The United States waited a few weeks and then sent 15,000 soldiers to take it back—only to see soldiers and sailors die trying to land and fighting the elusive Japanese, who used the foggy mountains to their strategic advantage. Planning, execution, communication, coordination—the assault on Attu took military ineptitude to a new level. Five hundred and forty-nine U.S. soldiers lost their lives fighting on Attu. More than a 1,000 were wounded.
Obmascik goes back centuries for history of Japanese religion, its isolation, earlier wars, and the all-important “true Holy Writ of Japan” that demanded “essential loyalty” to the emperor over wife, children, everything. The code taught that Japanese soldiers that death is “noble and purifying” and as “light as a feather.”

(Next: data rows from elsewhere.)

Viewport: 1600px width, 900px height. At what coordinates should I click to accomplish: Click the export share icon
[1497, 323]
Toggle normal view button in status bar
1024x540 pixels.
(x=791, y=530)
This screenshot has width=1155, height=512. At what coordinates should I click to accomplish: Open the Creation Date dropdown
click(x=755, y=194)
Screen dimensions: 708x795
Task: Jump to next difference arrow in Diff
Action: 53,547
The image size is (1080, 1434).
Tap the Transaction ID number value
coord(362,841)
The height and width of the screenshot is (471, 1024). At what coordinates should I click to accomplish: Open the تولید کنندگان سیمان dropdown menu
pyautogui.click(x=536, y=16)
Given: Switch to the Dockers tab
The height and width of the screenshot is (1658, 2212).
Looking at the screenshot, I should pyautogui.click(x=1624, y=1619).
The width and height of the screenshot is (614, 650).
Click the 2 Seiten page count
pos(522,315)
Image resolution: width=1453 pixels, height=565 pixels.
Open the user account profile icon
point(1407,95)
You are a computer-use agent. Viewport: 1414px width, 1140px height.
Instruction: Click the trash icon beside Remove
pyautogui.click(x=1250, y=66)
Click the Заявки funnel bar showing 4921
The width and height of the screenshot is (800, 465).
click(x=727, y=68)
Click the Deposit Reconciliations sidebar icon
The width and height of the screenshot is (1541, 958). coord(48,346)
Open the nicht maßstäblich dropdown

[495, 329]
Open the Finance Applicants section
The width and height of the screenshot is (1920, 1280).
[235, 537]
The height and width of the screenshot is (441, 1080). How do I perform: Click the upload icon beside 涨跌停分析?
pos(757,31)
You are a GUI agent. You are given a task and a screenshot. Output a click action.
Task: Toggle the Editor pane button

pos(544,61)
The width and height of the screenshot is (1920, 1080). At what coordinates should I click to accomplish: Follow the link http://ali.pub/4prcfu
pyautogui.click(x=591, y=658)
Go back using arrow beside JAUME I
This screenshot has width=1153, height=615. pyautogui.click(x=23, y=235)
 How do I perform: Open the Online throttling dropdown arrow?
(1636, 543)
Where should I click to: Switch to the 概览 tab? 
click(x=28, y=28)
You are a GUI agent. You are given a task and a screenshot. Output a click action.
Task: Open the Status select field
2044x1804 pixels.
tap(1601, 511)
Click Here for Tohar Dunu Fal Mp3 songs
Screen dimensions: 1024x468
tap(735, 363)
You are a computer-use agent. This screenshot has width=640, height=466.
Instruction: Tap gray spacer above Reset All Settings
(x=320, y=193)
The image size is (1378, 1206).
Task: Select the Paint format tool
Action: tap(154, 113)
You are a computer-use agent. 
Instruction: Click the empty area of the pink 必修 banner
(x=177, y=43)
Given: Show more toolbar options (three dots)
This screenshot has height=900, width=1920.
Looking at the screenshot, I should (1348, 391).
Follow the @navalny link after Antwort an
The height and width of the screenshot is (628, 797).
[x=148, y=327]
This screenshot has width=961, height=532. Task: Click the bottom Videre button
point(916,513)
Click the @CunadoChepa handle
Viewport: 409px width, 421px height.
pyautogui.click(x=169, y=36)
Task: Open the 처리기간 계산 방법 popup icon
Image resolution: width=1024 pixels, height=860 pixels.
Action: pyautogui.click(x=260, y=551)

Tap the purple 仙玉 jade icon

And here is where it gets so hard to imagine that a devout Seventh Day Adventist like Tatsuguchi (again, “choose life”) would agree to serve alongside his fellow Japanese soldiers and commit to the banzai attack. “Only thirty-three years of living and I am to die here,” he wrote. “I have no regrets. Banzai to the Emperor. I am grateful that I have kept the peace of my soul which Christ bestowed upon me…”
The Storm on Our Shores is, quite frankly, almost impossible to believe. Almost. We all know truth is stranger than fiction. This story is proof of that. Don’t ponder the odds of some of the coincidences that emerge from the fog (and muck and misery) of this story. You are better off letting the surprises happen mid-story.
Obmascik’s meticulous research and straightforward narrative style make this non-fiction account a gripping page-turner with genuine heartache. Could you grant forgiveness to the man who killed your father? Would you? And, if so, why?
A godforsaken location, an under-reported battle of World War II, and two remarkable characters—one whose life was cut short and one who survived but was never the same. The Storm on Our Shores is a trip you won’t forget.